Cast column containing multiple string date formats to DateTime in Spark
Personally I would recommend using SQL functions directly without expensive and inefficient reformatting:
from pyspark.sql.functions import coalesce, to_date
def to_date_(col, formats=("MM/dd/yyyy", "yyyy-MM-dd")):
# Spark 2.2 or later syntax, for < 2.2 use unix_timestamp and cast
return coalesce(*[to_date(col, f) for f in formats])
This will choose the first format, which can successfully parse input string.
Usage:
df = spark.createDataFrame([(1, "01/22/2010"), (2, "2018-12-01")], ("id", "dt"))
df.withColumn("pdt", to_date_("dt")).show()
+---+----------+----------+
| id| dt| pdt|
+---+----------+----------+
| 1|01/22/2010|2010-01-22|
| 2|2018-12-01|2018-12-01|
+---+----------+----------+
It will be faster than udf
, and adding new formats is just a matter of adjusting formats
parameter.
However it won't help you with format ambiguities.

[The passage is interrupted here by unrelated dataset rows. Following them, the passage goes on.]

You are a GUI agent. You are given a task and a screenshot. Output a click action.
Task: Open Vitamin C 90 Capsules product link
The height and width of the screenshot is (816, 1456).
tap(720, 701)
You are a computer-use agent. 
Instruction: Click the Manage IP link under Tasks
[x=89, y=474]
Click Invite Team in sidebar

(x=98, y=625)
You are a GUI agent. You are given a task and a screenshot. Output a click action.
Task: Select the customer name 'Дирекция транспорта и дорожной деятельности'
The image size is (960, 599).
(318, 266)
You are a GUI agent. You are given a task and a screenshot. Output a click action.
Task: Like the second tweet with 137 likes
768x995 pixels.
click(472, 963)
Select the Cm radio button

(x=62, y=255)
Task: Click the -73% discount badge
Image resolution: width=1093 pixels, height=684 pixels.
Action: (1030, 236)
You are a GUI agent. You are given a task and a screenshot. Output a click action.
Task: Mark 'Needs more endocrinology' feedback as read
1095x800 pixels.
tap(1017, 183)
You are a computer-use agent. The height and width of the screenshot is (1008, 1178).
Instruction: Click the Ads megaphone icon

In general case it might not be possible to do it without manual intervention and cross referencing with external data.
The same thing can be of course done in Scala:
import org.apache.spark.sql.Column
import org.apache.spark.sql.functions.{coalesce, to_date}
def to_date_(col: Column,
formats: Seq[String] = Seq("MM/dd/yyyy", "yyyy-MM-dd")) = {
coalesce(formats.map(f => to_date(col, f)): _*)
}